* ASSIGNED TASK
Among the lines below, count those with "Given". Give the total alone.

[Start of section]

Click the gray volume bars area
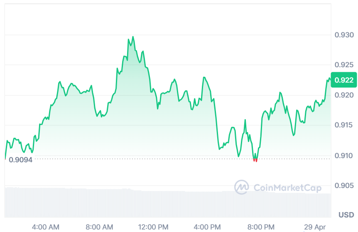 168,203
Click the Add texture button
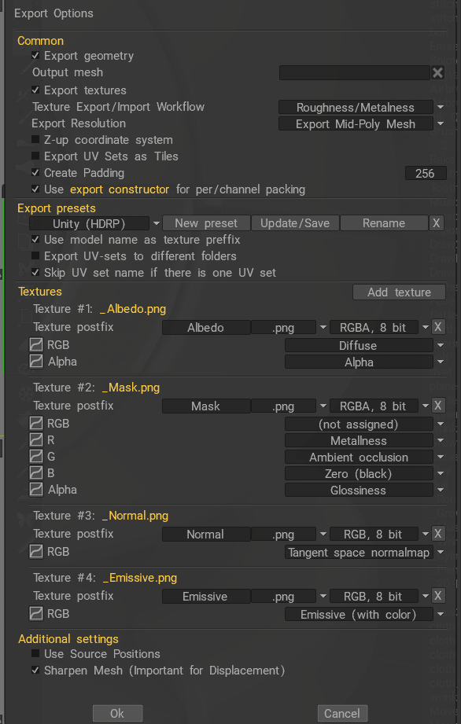The height and width of the screenshot is (724, 461). [399, 292]
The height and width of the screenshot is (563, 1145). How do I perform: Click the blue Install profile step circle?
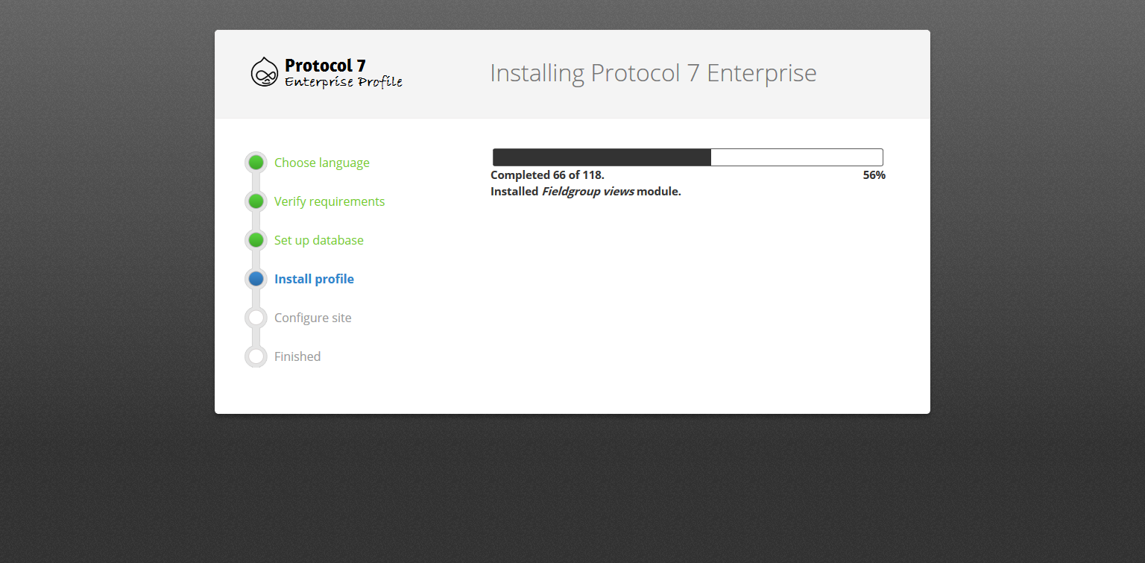(x=256, y=279)
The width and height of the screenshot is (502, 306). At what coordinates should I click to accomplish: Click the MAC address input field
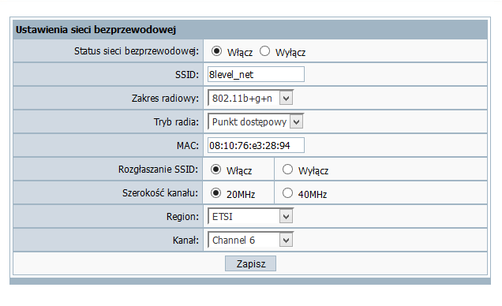pyautogui.click(x=256, y=145)
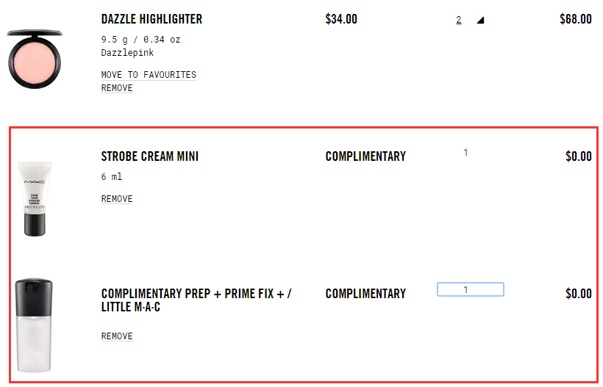This screenshot has height=387, width=603.
Task: Open the Dazzle Highlighter quantity dropdown showing 2
Action: (x=459, y=20)
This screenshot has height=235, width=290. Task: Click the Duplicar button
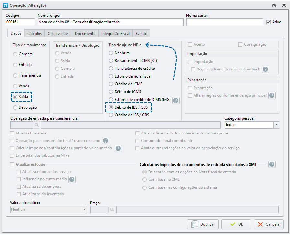pos(203,224)
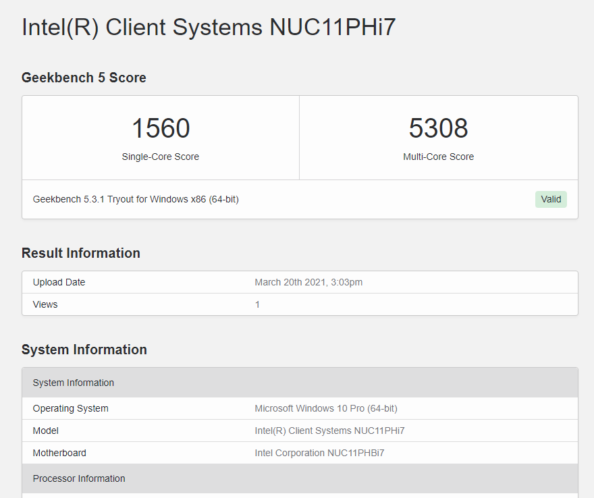Click the Geekbench 5 Score heading
This screenshot has width=594, height=498.
[x=84, y=78]
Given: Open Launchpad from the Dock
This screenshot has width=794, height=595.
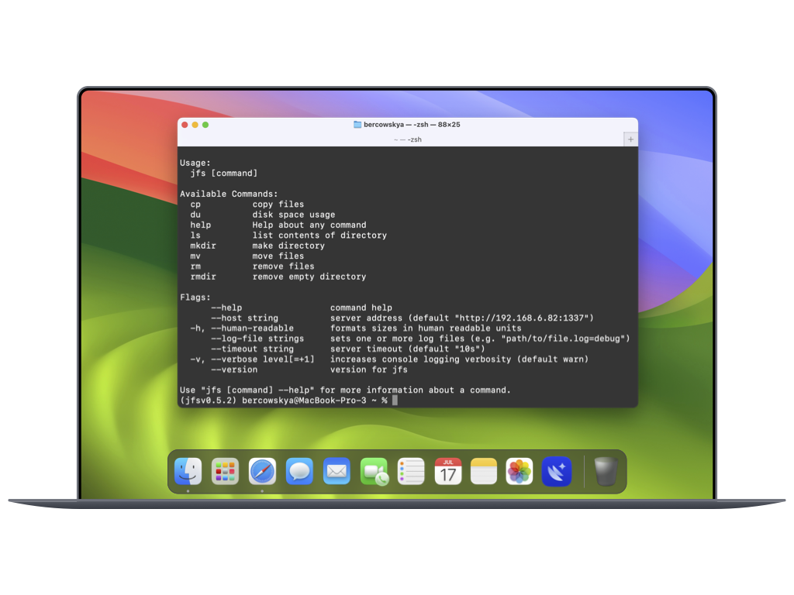Looking at the screenshot, I should [x=225, y=471].
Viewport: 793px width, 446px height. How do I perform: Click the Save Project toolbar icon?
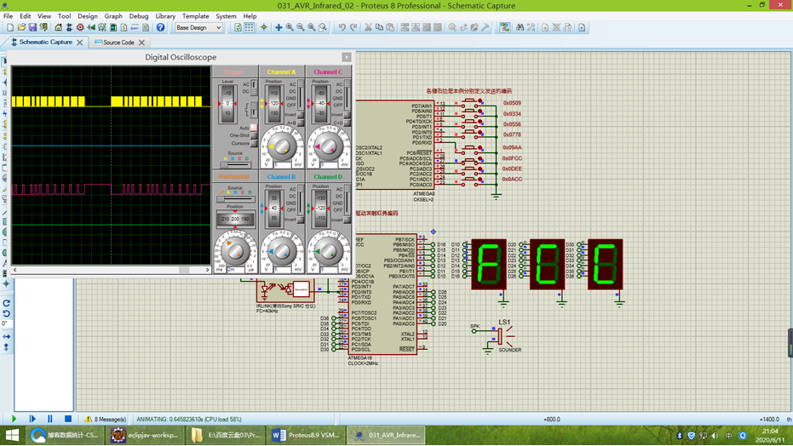(32, 28)
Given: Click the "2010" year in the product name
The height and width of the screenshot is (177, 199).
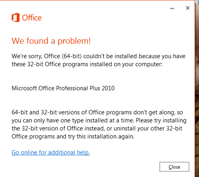Looking at the screenshot, I should (108, 88).
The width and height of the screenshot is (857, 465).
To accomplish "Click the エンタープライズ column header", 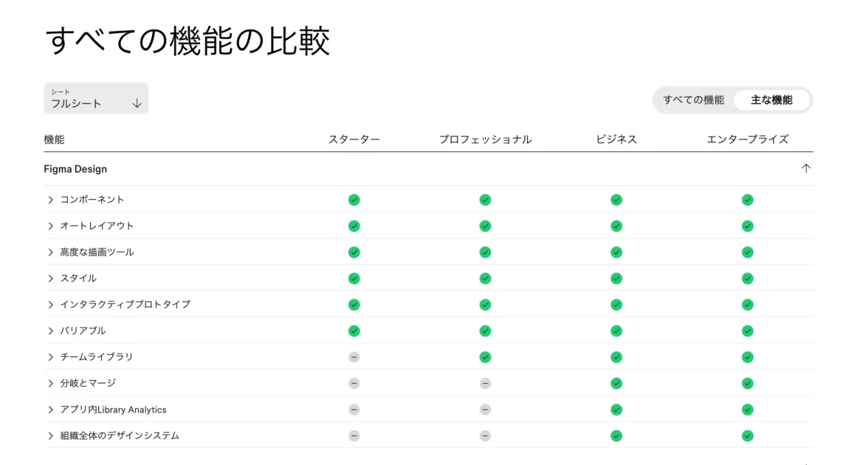I will tap(748, 140).
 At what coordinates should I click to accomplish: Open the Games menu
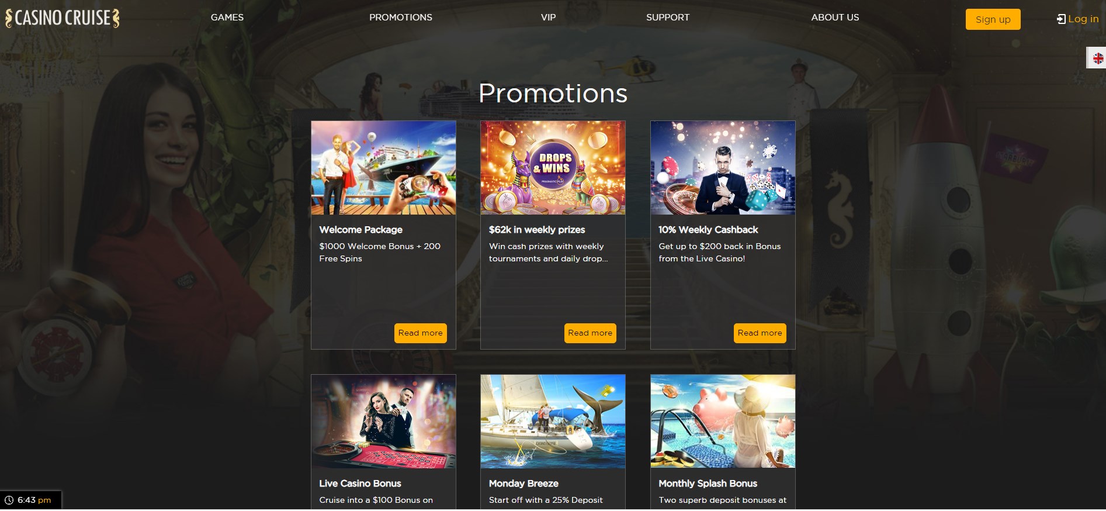(x=227, y=18)
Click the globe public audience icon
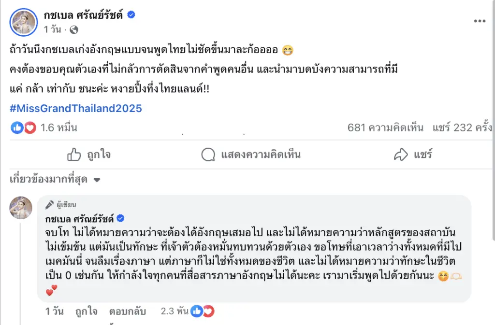 [x=74, y=30]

[End of section]

* WRITTEN SOLUTION
2